My Right Foot

Last week I stepped off my back porch and sprained my foot.  The fall seemed to happen in slow motion, as if I were underwater.  I remember my right foot bending backwards and the shadow of my ass looming over it.  I remember distinctly thinking: this is going to hurt.  Bad.  And it did.  I could not move.  I thought I had broken it.

I am fortunate enough to live next door to my father, so when he heard me lying in my yard screaming crying, (yes, I’m a bit of a drama queen, more on that later) he rushed over.  He immediately extended an arm to help me up, a lifeline, and I quickly refused, determined to drag my own ass up off the ground.  He offered his shoulder to help me walk, I again refused.

Later, in the Orthopedic office where I went for an x-ray, I flat-out refused a wheelchair, and only succumb to one after a nurse informed me I was probably doing more damage and would be out of commission longer than necessary.  As they rolled me through the waiting room I felt a sense of humiliation that seemed to be drawn from a bottomless well.

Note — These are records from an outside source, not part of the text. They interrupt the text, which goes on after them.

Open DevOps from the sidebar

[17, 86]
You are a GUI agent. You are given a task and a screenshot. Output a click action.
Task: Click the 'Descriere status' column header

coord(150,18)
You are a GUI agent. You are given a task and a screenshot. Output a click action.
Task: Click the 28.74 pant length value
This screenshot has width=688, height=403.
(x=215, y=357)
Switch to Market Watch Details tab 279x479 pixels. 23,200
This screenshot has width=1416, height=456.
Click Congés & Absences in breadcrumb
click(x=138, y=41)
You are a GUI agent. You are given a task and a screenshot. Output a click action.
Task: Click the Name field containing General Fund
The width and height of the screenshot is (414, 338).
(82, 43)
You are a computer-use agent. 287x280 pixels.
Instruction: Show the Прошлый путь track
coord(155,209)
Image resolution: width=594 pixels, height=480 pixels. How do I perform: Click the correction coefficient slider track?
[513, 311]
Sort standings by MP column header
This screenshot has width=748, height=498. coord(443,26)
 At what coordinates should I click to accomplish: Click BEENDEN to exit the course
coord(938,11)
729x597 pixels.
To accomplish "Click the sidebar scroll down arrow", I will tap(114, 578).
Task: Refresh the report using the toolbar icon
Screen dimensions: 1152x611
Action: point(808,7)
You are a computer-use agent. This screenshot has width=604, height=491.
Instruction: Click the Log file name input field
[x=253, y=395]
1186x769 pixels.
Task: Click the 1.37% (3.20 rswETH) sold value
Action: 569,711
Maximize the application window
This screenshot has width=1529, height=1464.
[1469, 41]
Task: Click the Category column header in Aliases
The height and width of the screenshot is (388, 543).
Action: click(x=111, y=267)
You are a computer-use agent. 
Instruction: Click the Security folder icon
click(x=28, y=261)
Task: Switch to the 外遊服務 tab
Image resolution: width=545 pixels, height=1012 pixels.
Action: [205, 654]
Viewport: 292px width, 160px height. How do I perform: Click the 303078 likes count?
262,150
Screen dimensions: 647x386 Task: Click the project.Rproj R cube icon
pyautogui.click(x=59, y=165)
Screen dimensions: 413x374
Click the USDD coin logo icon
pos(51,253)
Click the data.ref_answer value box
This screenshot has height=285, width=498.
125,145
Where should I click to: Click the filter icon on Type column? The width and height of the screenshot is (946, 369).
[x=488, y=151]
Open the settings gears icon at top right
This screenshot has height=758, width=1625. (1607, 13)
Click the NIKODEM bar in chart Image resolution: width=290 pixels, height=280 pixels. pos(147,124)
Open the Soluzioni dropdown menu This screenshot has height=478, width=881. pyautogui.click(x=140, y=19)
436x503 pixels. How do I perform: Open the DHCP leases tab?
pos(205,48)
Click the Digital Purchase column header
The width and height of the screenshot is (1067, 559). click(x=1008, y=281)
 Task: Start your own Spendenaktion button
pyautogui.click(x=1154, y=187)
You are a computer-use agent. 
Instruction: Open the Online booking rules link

Later that weekend, as I was lying on the couch with my foot in the air and a Similac ice pack on my foot while watching Little House on the Prairie, I realized why I was so hesitant to accept help.  I’m not strong, not by any means.  My low pain threshold has often been the source of mockery and snark from my family, so I knew it wasn’t that.  It was something deeper, something heavier.  It was my weight.  It suddenly occurred to me just how far I go to avoid any kind of attention being placed on my body.   As I was being wheeled through that doctor’s office, I had no way of knowing what the nurses and other patients were thinking of me, but I can tell you clearly what I was thinking in my own mind: She’s in that chair, she hurt her foot, because she’s fat.

And that’s what a fat girl deals with on a daily basis.  We are poisoning ourselves from the inside out.  We don’t need someone else sneering at us or making us feel bad, we do it all ourselves.  I didn’t want to lean on my father’s shoulder, or have my husband help me up the stairs because then they would know the heft of me. And that’s the ugly, unfiltered truth.  My weight colors everything that I do, even how I injure myself.

The foot will heal, not sure about the rest.